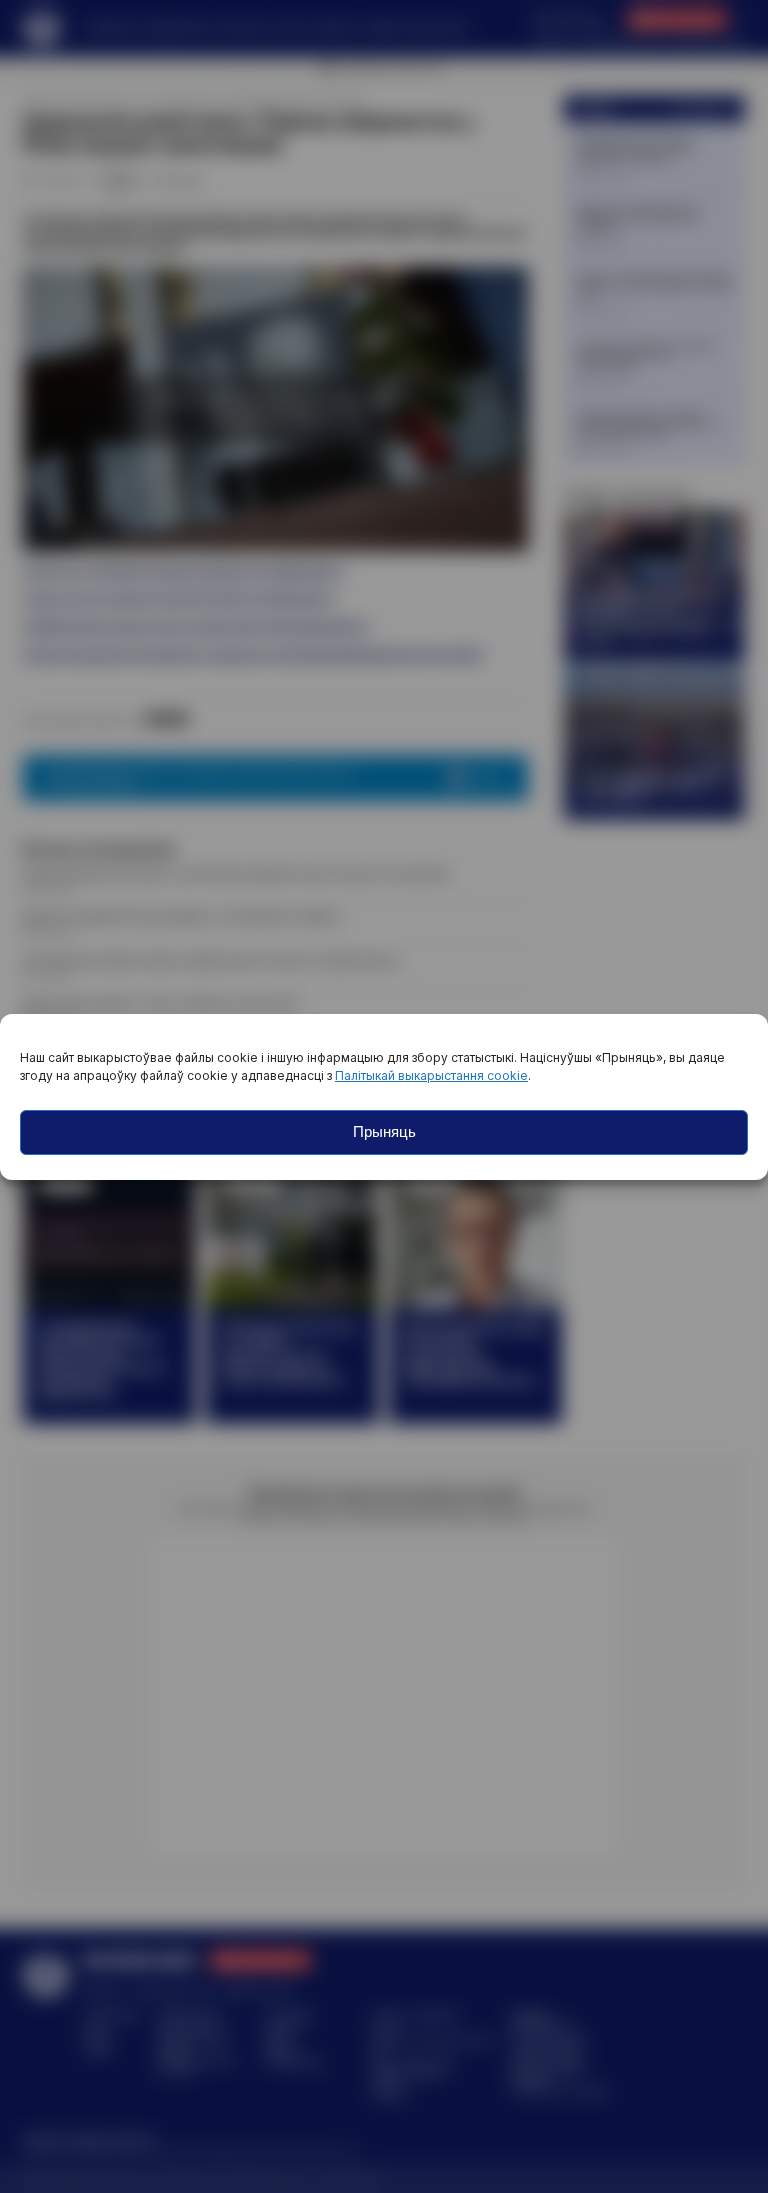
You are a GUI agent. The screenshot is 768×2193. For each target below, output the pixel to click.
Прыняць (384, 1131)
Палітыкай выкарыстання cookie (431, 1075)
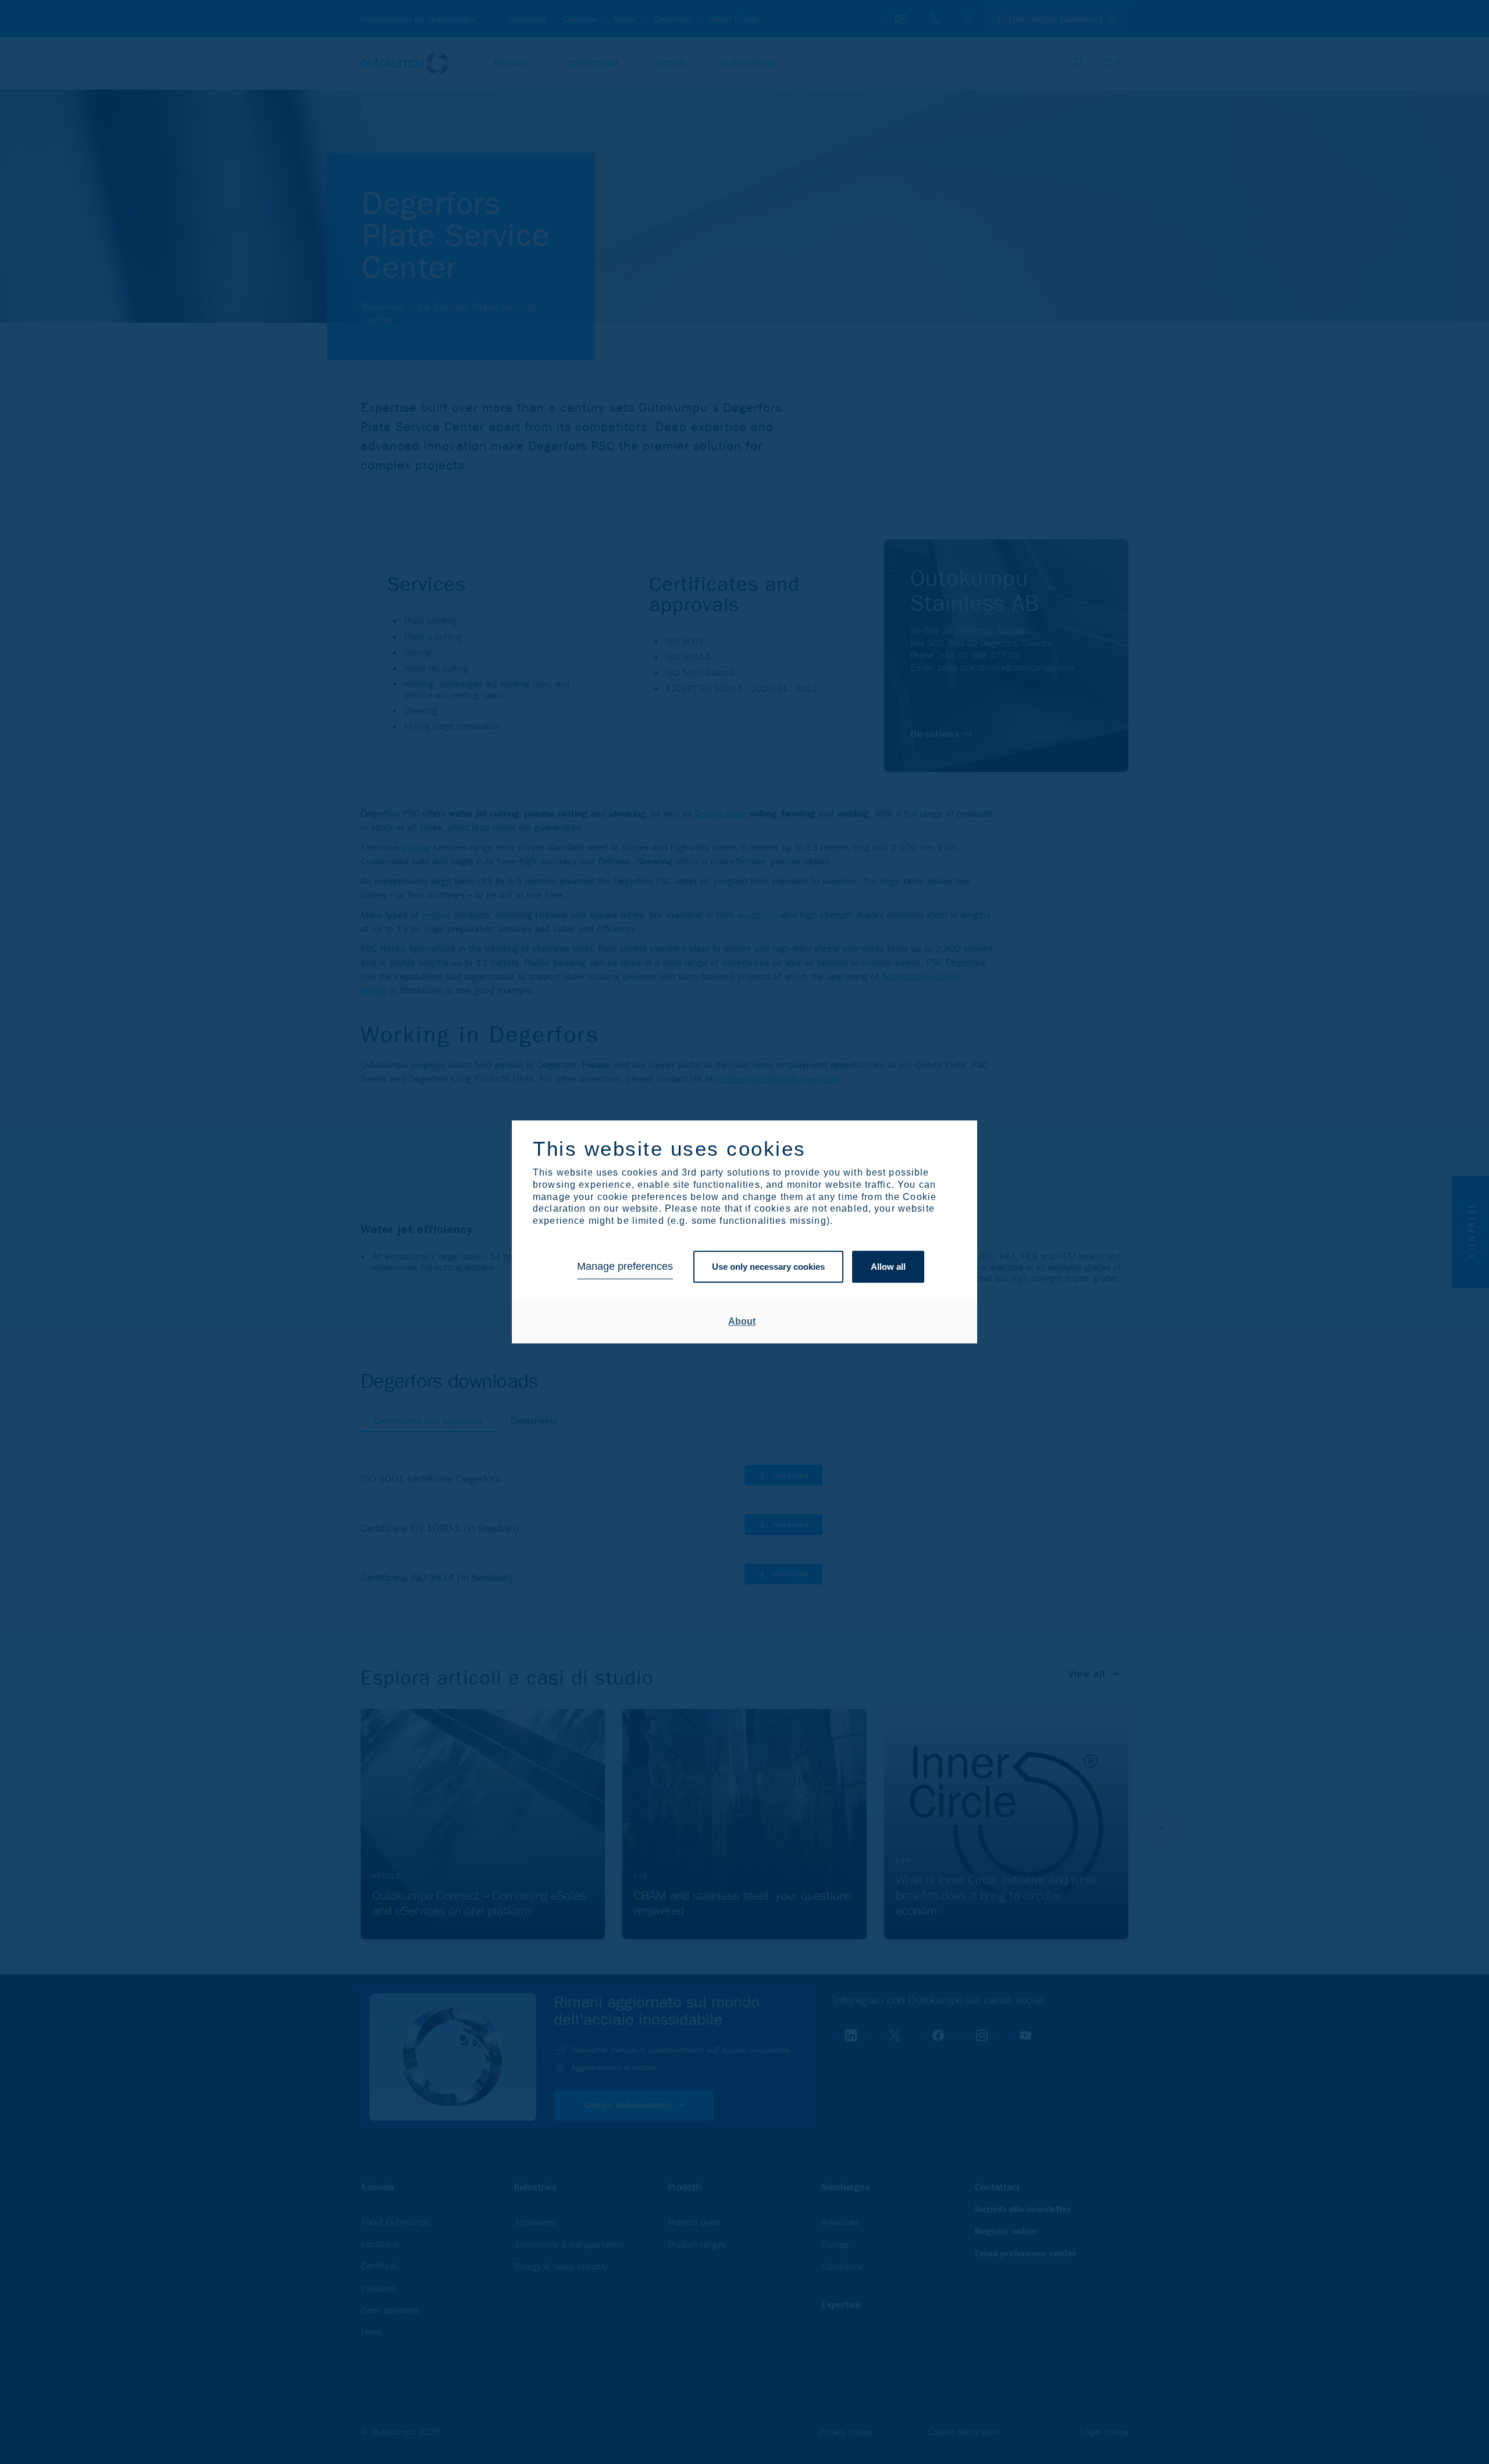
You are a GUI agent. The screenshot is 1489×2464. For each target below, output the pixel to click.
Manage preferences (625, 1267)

[WHAT IS BEING ASKED]
The reply should hold every entry above, given again exactly, but not a single picture.

[SOLVED PROBLEM]
You are a GUI agent. The screenshot is 768×2193. For each target below, output the pixel to click.
Прыняць (384, 1131)
Палітыкай выкарыстання cookie (431, 1075)
You are a GUI agent. The screenshot is 1489×2464. For each target below, output the pixel to click.
Manage preferences (625, 1267)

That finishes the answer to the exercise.